Sense And Sensibility by Jane Austen
Elinor (the sense) and Edward love each other while Colonel Brandon loves Marianne (the sensibility). Since all of Elinor and Edward’s interactions happen before the novel opens, you have to take Elinor’s word for it. You certainly can’t go by Edward’s actions, since he is almost never around – and when he is, he is engaged to Lucy. Whenever Colonel Brandon visits the Dashwoods, he spends all his time with Elinor, not Marianne; and whenever Elinor speaks of Colonel Brandon it is with more fondness than she displays towards anyone else, including Edward. Yet somehow Elinor and Edward marry, and so do Marianne and Colonel Brandon. Didn’t see that coming.

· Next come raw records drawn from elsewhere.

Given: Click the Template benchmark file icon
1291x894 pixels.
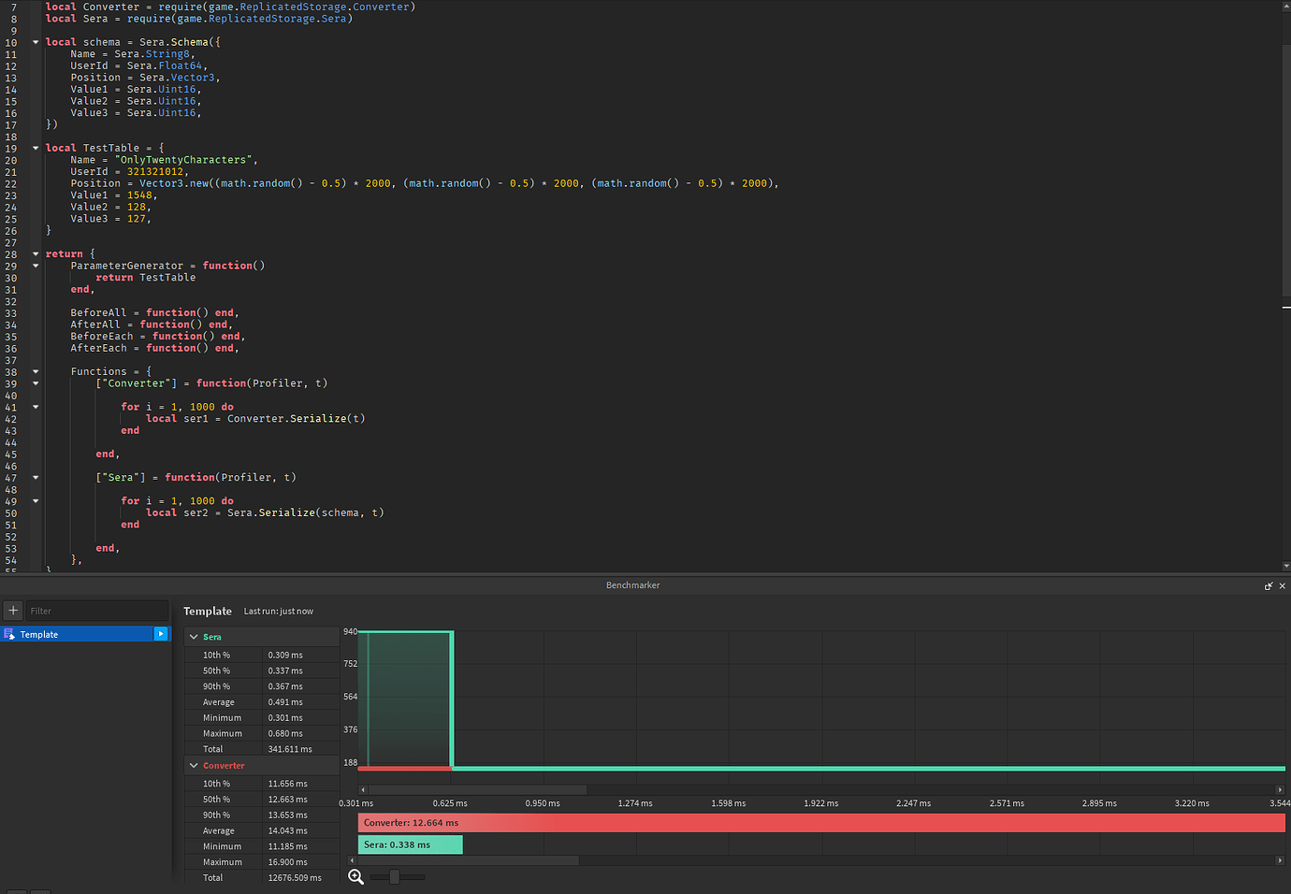Looking at the screenshot, I should (x=9, y=634).

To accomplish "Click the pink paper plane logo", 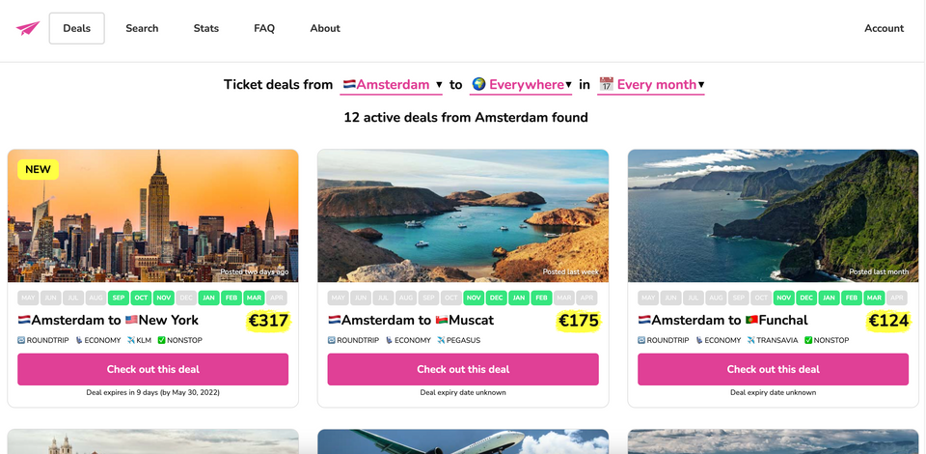I will (x=28, y=28).
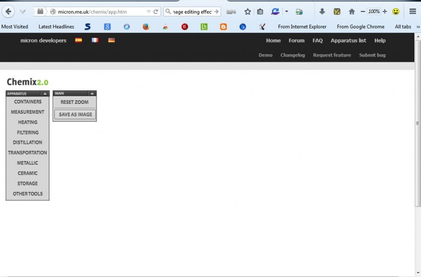Viewport: 421px width, 277px height.
Task: Expand the Distillation apparatus category
Action: pyautogui.click(x=27, y=142)
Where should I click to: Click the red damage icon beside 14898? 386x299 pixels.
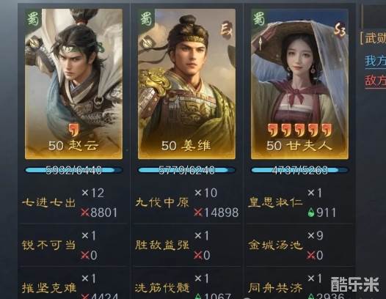198,213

When Mr. Dashwood dies, he leaves the bulk of his estate to his son by his first marriage, which leaves his second wife and three daughters (Elinor, Marianne, and Margaret) in straitened circumstances. They are taken in by a kindly cousin, but their lack of fortune affects the marriageability of both practical Elinor and romantic Marianne. When Elinor forms an attachment for the wealthy Edward Ferrars, his family disapproves and separates them. And though Mrs. Jennings tries to match the worthy (and rich) Colonel Brandon to her, Marianne finds the dashing and fiery Willoughby more to her taste. Both relationships are sorely tried. But this is a romance, and through the hardships and heartbreak, true love and a happy ending will find their way for both the sister who is all sense and the one who is all sensibility.